En las provincias de Pichincha, Cotopaxi y Esmeraldas formaron comunidades, llevando a los indígenas una evangelización liberadora como enseñaba el inolvidable monseñor Leonidas Proaño, no de resignación frente a las injusticias.

En la ciudadela Urdesa de Guayaquil fundaron una iglesia, que hasta 1986 fue claretiana y una escuela y colegio para varones de aliviados recursos económicos, que después quedó solo para primaria, porque en Mapasingue instalaron uno para secundaria. En 1984 cerraron esos planteles para concentrarse en sectores más necesitados socialmente.

“Enseñar aprendiendo y aprender enseñando, tener un sentido comunitario de vida, aprender a hacer con los otros, en especial con los marginados”...

Los exalumnos de dichos establecimientos los recuerdan con gratitud, sienten pleno el legado recibido. Uno afirma: “Nos convirtieron el alma. Nos mostraron el prójimo, a aquel que no conozco, a aquel que necesita de mi amor y mi acción”. Otro rememora cómo se involucraron en la venta de rifas de Fe y Alegría para las escuelas de niños pobres o la benevolencia con los padres de familia que no podían pagar las pensiones. Un tercero recuerda la integración estudiantil con el chofer, los vendedores del bar. Si los talentos entregados, como en la parábola bíblica, no cayeron en tierra fértil en algunos casos, no es culpa del sembrador.

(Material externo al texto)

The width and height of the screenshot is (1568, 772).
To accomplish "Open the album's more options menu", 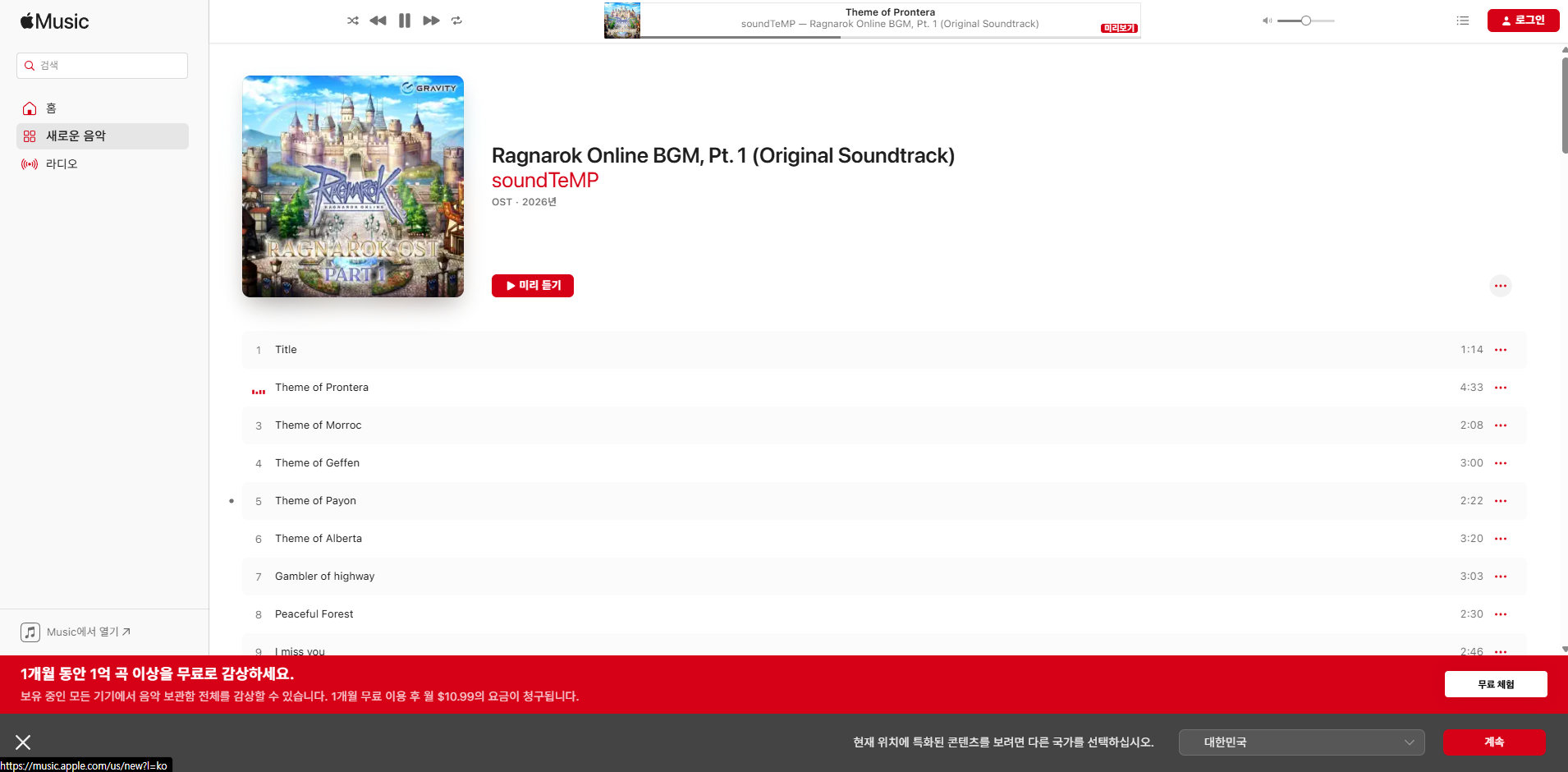I will coord(1500,286).
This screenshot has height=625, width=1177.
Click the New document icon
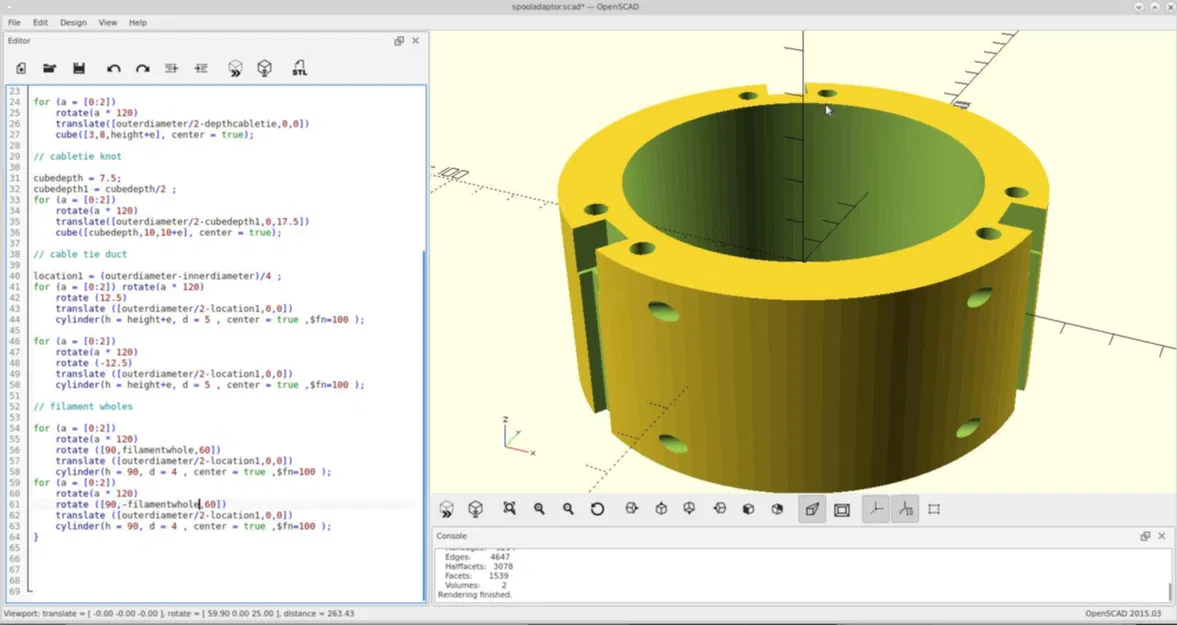coord(20,68)

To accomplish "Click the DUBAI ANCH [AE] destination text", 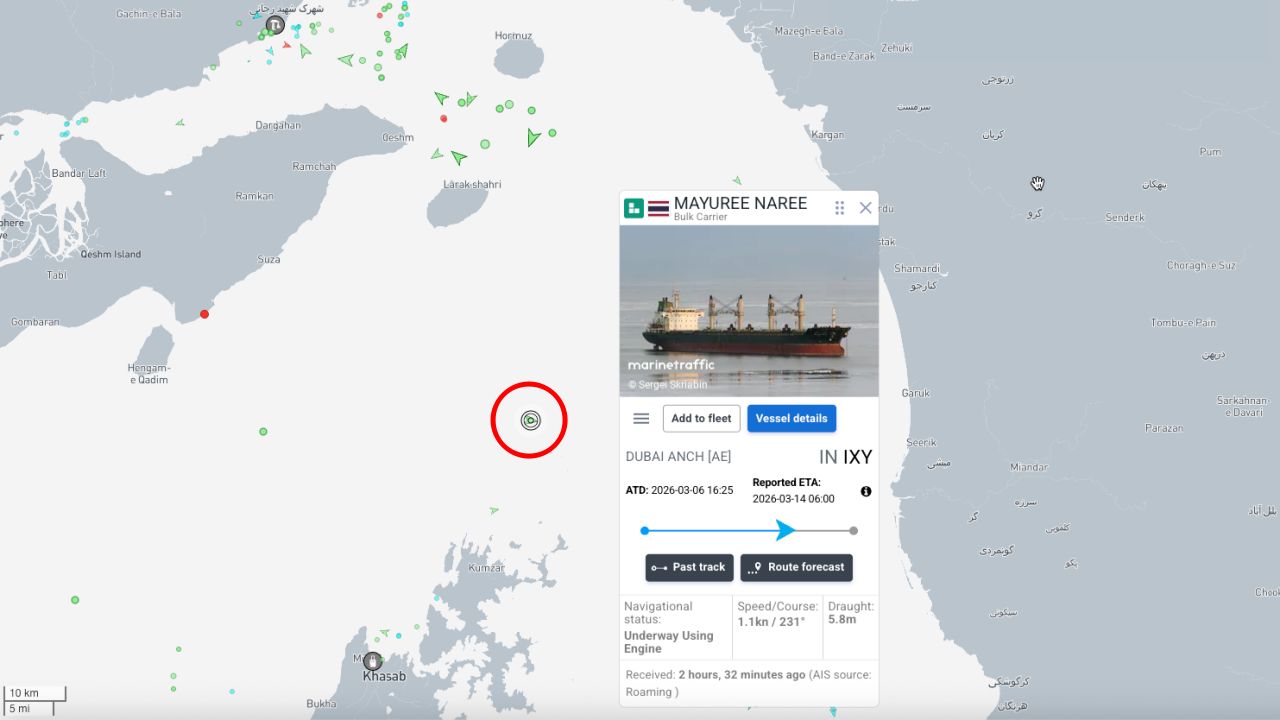I will pyautogui.click(x=678, y=457).
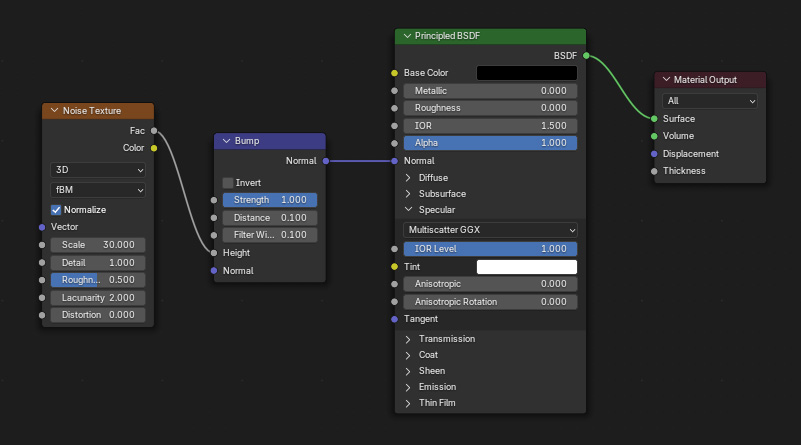Open the Multiscatter GGX distribution dropdown

490,230
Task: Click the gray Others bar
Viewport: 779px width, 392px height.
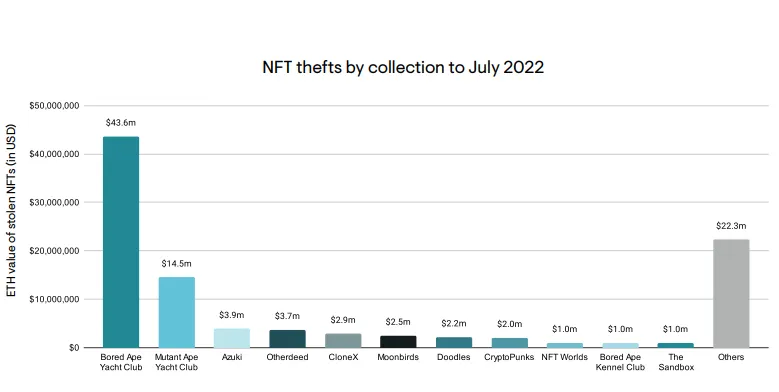Action: pos(731,294)
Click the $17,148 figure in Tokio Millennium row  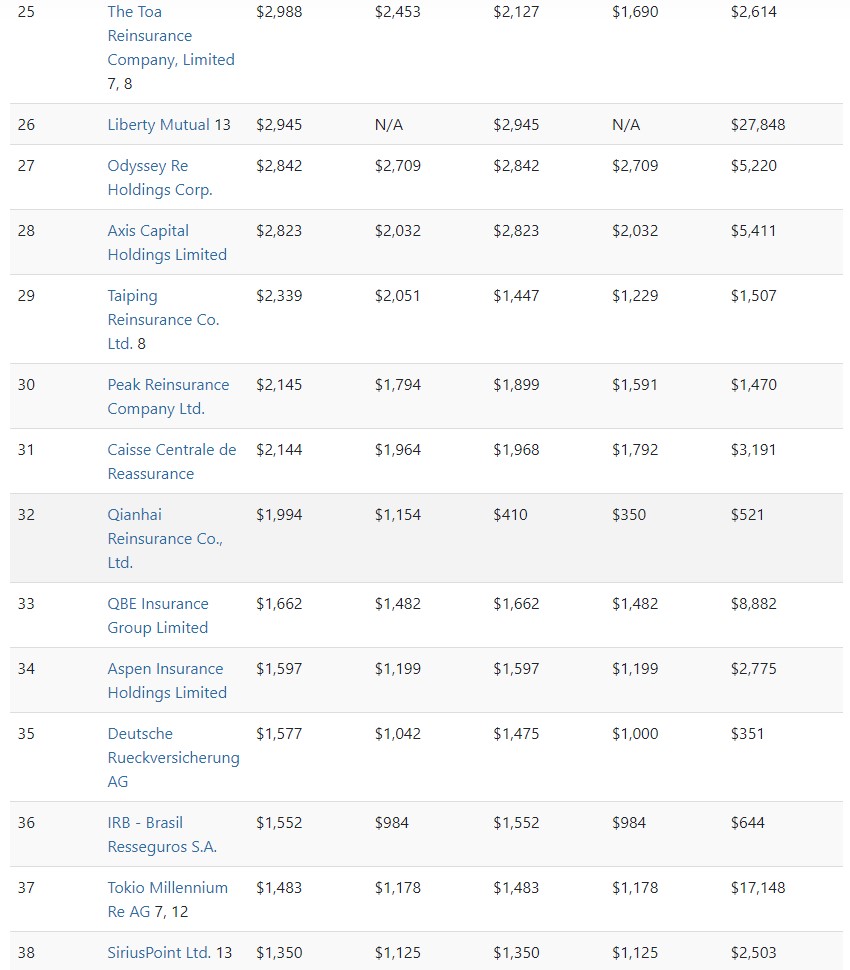pos(758,888)
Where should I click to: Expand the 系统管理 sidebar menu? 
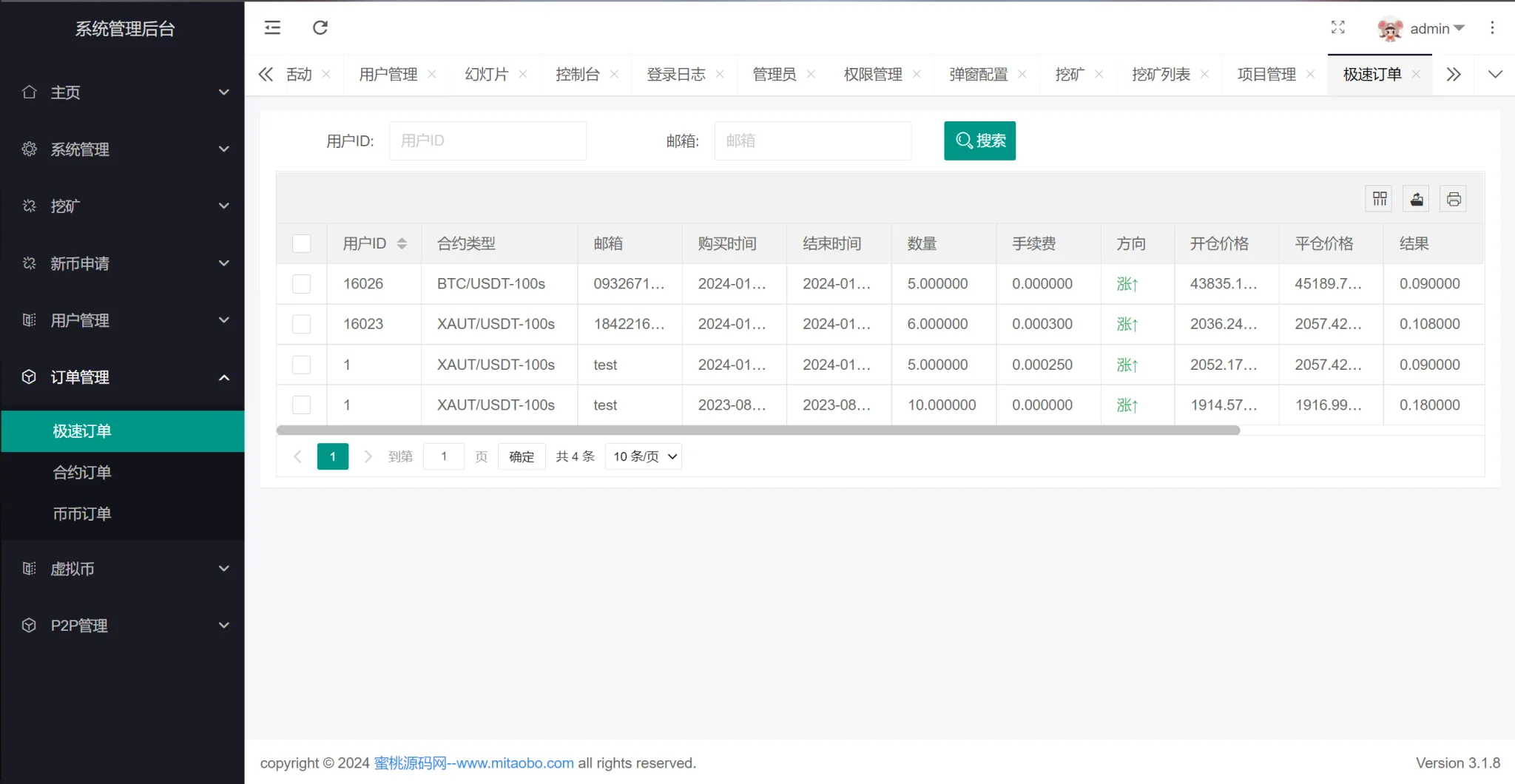tap(123, 149)
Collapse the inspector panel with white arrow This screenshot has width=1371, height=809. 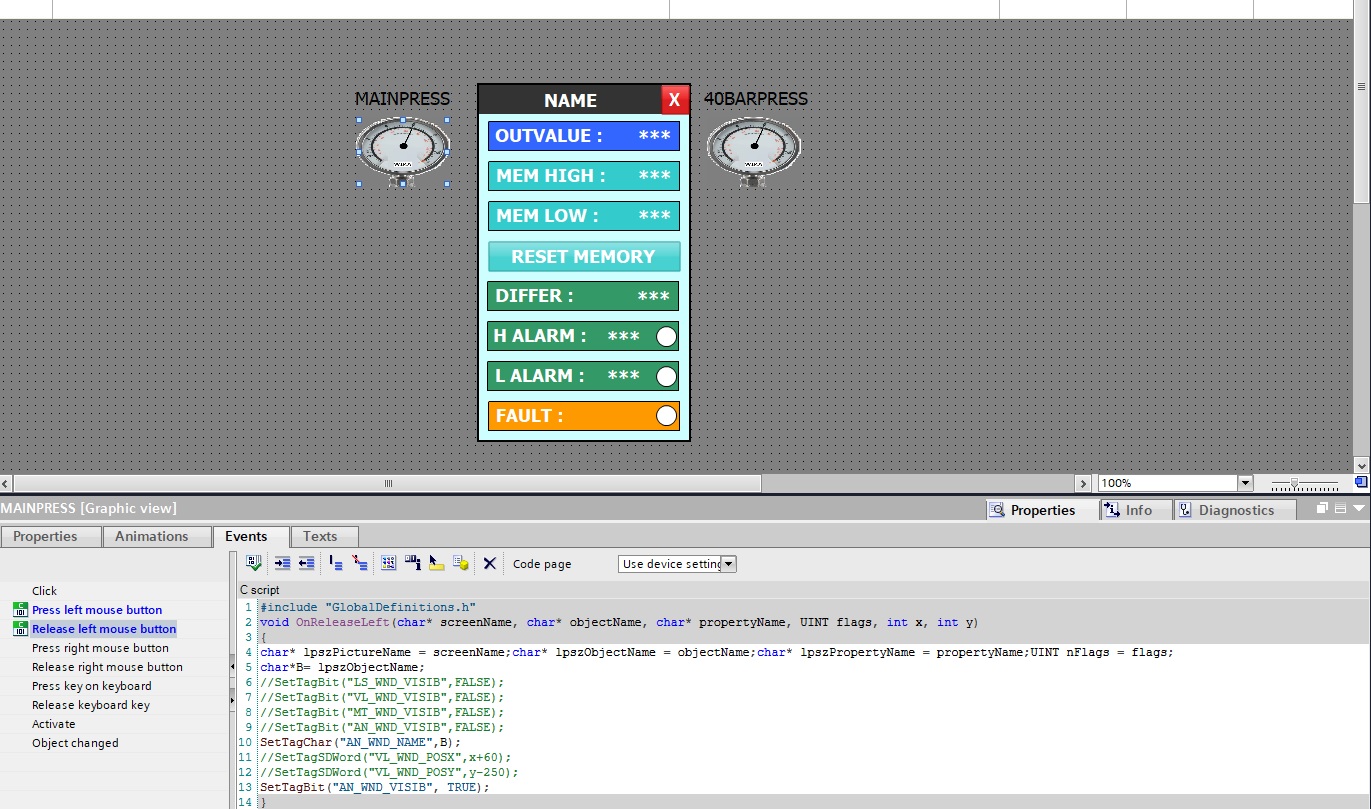[x=1358, y=508]
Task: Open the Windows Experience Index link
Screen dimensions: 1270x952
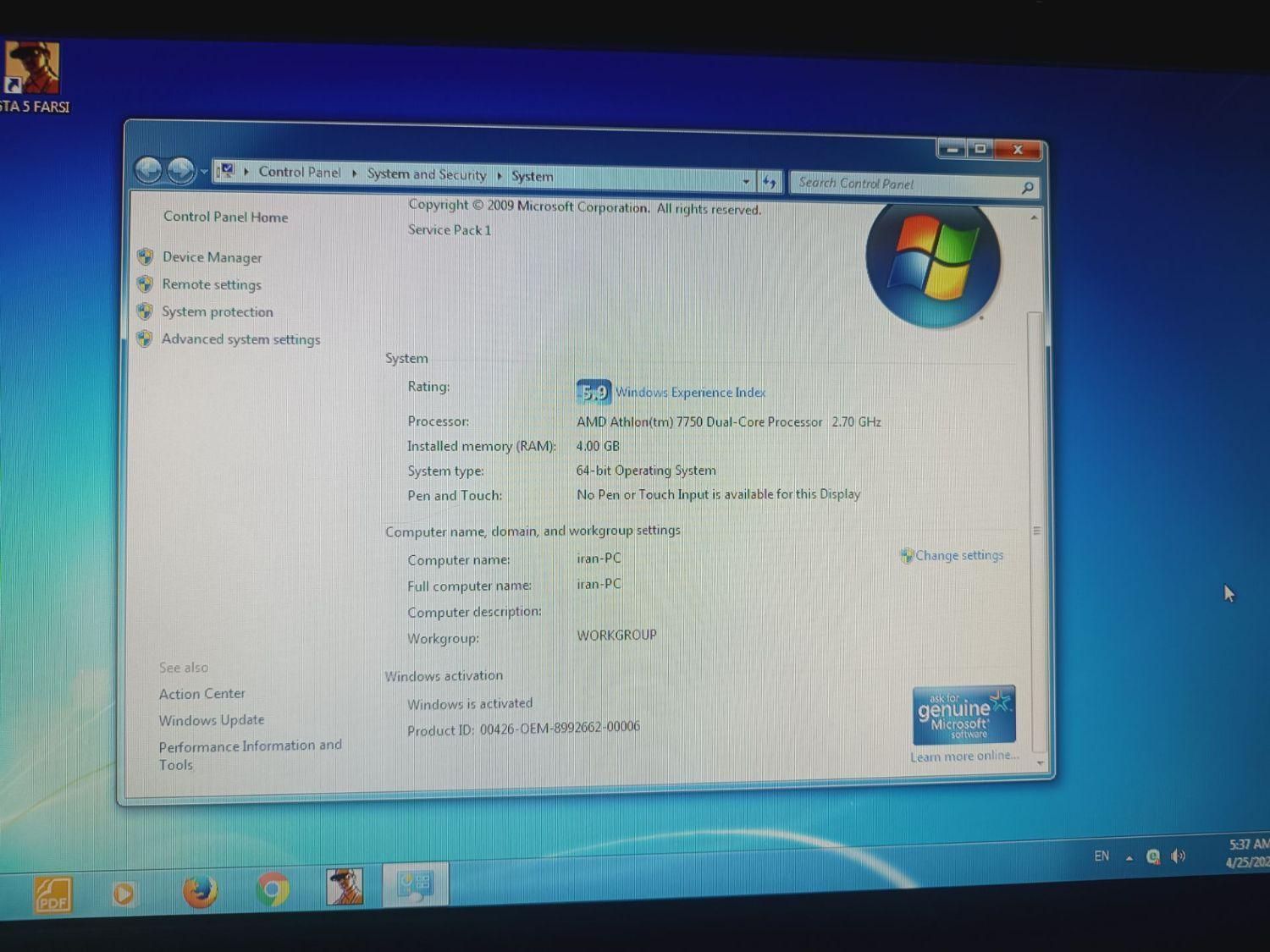Action: click(x=690, y=393)
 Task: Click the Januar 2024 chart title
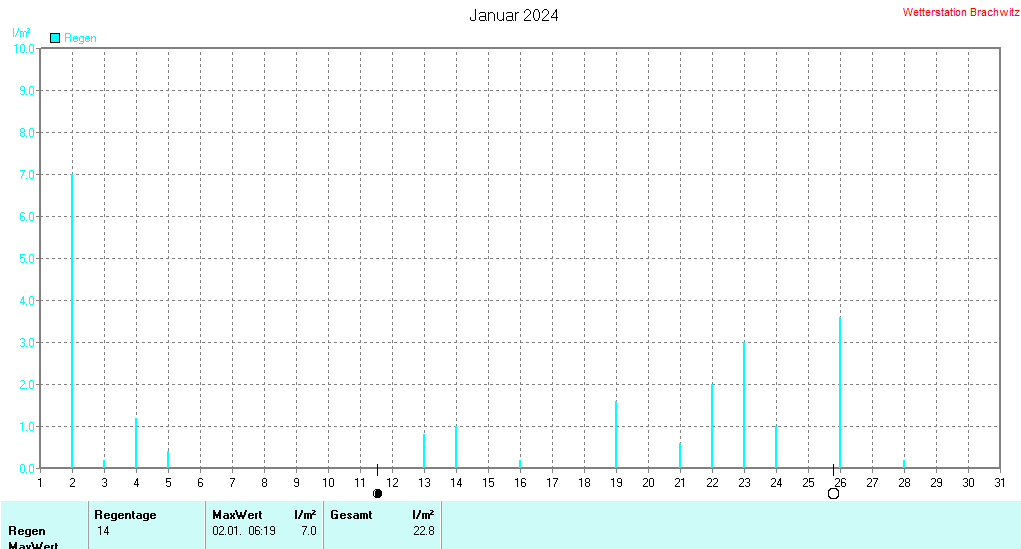coord(514,16)
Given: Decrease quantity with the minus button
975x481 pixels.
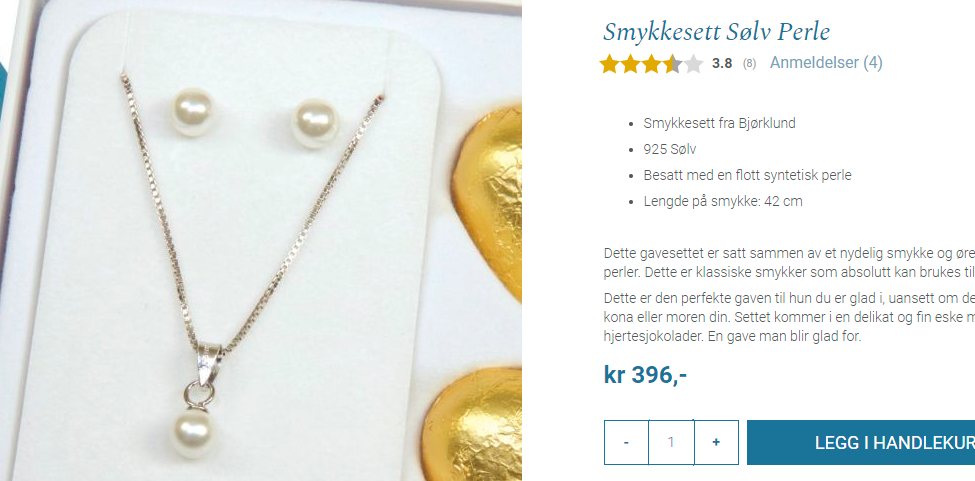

Recuerdan en particular con inmenso afecto y admiración al eximio formador colombiano, el prefecto de disciplina padre Orlando Hoyos, quien asevera que su madre lo marcó con la plenitud de su amor de un modo natural, sin misterios religiosos, a pesar de no ser muy instruida; que en Ecuador palpó la experiencia de ambas fronteras, de sentirse ciudadano del mundo; que en Lovaina, donde estudió Filosofía, se influyó del espíritu pluralista de creyentes de distintos credos y no creyentes, del pensamiento griego y universal contemporáneo. Actualmente dirige en Medellín la Dirección Nacional de los Hogares Claret, que han rehabilitado a muchos jóvenes de las drogas. Sostiene que ahí recibe una formación que no tuvo ni en el seminario, ni en la universidad. “Enseñar aprendiendo y aprender enseñando, tener un sentido comunitario de vida, aprender a hacer con los otros, en especial con los marginados”, es su lema. En dicho lugar, sus escasas posesiones son de todos, nada es de nadie salvo los efectos personales. Como vivían los primeros apóstoles de Jesús.

En la misa que en enero de 2018 el padre Hoyos ofreció con su hermano espiritual, el padre Orlando Ospina y el padre Aponte, en la iglesia “Redonda”, llena de exalumnos que testimoniaron su reconocimiento a sus profesores presentes y particularmente a él, proclamó como el ilustrísimo sacerdote claretiano Pedro Casaldáliga: “Al final de mi camino me dirán: “¿Has vivido, has amado?”. Y yo, sin decir nada, abriré mi corazón lleno de nombres”. Los nombres de los muchos que son queridos por él y lo quieren. (O)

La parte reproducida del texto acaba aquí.